WHAT IS BEING ASKED - Reproduce the lines from the one containing "Open 货币汇率 sidebar entry" through the one containing "click(x=164, y=52)", keeping both of those lines.

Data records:
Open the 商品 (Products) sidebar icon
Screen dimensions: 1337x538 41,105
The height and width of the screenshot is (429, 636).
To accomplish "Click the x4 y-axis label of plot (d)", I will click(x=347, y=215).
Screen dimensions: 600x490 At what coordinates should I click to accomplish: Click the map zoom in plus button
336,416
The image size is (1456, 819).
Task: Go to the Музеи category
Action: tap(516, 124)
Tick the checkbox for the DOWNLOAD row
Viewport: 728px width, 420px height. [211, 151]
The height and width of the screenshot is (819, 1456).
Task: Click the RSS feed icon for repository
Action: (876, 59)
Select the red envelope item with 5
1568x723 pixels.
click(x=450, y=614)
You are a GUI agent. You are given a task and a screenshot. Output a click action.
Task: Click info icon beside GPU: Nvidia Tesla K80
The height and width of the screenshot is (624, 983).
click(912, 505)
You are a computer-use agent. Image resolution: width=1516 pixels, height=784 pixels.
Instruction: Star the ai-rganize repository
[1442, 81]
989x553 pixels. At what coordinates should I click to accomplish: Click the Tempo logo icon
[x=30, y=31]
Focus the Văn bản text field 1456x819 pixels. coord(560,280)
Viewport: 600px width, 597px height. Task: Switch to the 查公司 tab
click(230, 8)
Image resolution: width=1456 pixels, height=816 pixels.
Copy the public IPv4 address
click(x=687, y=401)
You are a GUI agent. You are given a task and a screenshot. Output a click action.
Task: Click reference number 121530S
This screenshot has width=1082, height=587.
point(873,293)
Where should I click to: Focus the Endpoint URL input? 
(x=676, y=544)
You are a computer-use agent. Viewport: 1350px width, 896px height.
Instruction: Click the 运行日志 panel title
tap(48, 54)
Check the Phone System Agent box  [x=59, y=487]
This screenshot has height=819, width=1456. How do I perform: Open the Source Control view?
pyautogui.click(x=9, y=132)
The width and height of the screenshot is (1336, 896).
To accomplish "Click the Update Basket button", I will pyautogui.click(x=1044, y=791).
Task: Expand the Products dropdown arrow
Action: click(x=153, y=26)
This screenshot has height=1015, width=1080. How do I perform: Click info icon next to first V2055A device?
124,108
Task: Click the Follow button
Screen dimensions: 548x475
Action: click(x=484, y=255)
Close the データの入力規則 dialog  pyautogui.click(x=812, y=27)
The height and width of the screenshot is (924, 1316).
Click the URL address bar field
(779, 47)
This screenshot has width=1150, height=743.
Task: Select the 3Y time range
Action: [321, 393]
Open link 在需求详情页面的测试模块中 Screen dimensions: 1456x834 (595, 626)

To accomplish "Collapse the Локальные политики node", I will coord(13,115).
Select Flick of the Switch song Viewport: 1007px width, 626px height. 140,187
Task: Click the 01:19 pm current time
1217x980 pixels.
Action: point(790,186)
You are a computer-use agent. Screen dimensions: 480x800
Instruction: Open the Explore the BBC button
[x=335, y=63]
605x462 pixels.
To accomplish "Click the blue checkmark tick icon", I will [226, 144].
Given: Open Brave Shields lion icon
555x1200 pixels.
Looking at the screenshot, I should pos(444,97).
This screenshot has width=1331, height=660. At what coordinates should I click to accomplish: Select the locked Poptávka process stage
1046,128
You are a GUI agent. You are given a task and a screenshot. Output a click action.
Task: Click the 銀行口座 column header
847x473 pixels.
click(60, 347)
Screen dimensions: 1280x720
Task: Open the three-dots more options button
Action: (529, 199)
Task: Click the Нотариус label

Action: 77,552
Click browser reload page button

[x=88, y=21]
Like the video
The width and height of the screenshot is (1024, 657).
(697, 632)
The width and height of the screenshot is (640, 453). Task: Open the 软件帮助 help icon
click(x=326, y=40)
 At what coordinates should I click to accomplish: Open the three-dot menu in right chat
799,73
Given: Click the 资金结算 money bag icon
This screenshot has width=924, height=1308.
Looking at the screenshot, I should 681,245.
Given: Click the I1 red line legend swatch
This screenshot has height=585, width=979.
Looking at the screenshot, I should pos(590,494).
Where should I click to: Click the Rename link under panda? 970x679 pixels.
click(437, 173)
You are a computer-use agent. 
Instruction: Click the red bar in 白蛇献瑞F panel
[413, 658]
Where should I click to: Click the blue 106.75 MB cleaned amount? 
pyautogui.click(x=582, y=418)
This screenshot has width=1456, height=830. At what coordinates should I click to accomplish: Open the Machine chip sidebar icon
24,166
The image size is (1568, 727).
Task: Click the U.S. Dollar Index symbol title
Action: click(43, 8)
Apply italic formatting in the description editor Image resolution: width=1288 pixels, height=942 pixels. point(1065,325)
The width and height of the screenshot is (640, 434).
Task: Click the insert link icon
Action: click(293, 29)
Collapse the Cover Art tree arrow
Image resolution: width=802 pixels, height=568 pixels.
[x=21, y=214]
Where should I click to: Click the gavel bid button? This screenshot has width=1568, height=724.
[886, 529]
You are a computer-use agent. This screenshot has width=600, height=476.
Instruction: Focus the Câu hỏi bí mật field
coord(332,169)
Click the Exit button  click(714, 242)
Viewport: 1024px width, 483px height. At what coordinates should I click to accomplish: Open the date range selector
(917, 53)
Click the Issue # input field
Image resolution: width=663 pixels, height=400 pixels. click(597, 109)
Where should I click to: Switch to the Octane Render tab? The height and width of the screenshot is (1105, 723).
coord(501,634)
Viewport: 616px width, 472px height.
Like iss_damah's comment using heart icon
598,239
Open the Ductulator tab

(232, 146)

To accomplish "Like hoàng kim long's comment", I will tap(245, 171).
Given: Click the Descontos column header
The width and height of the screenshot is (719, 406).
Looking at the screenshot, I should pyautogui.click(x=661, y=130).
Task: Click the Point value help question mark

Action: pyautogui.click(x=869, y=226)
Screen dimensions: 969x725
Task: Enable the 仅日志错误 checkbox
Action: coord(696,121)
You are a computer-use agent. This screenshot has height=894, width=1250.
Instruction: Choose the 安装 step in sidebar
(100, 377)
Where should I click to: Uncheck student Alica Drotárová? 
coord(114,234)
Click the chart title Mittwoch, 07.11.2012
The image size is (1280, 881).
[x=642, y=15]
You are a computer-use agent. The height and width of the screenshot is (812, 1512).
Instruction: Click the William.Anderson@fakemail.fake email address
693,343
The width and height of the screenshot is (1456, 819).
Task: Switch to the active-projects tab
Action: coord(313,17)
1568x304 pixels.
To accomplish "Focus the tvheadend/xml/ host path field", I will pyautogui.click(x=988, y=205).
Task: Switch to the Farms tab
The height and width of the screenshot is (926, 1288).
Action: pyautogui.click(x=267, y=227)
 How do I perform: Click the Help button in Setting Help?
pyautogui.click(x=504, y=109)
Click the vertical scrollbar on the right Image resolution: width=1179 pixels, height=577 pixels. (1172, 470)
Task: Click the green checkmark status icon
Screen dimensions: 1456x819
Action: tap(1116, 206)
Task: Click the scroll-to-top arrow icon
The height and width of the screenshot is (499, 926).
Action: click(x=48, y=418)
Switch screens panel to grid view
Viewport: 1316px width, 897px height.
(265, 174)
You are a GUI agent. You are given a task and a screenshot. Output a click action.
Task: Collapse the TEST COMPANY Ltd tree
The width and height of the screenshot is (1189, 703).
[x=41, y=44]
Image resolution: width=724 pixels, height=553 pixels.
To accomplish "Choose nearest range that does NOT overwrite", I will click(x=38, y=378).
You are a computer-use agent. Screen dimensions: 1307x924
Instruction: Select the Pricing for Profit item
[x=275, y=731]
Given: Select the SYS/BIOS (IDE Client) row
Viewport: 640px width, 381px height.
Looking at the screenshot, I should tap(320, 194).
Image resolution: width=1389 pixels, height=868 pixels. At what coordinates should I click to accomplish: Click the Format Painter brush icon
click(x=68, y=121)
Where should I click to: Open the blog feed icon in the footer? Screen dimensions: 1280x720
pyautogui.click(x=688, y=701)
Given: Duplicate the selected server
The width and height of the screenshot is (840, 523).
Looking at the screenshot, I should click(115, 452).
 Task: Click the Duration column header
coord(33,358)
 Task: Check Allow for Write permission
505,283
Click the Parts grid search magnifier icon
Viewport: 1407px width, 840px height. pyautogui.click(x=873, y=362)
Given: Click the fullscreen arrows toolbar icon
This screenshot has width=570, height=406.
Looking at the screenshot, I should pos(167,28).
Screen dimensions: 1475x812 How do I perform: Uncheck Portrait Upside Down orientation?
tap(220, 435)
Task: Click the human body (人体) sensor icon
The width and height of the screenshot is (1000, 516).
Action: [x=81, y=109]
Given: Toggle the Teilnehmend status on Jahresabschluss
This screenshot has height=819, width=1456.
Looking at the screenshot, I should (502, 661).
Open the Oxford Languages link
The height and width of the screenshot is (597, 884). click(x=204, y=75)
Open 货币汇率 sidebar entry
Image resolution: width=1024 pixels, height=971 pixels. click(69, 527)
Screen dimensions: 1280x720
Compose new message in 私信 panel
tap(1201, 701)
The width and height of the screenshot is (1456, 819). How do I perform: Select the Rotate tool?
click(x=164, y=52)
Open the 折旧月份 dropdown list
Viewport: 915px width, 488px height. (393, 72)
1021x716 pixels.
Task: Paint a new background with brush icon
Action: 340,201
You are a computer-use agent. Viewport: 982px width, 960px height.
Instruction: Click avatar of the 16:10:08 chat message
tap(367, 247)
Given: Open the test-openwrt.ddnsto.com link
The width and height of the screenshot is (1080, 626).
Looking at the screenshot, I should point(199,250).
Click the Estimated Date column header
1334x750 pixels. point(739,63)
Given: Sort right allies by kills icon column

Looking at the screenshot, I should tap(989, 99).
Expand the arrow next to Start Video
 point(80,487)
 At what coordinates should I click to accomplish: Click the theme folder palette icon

FINAL ANSWER -
Open 货币汇率 sidebar entry
Image resolution: width=1024 pixels, height=971 pixels. click(69, 527)
Screen dimensions: 1280x720
Compose new message in 私信 panel
tap(1201, 701)
The width and height of the screenshot is (1456, 819). How do I perform: Select the Rotate tool?
click(x=164, y=52)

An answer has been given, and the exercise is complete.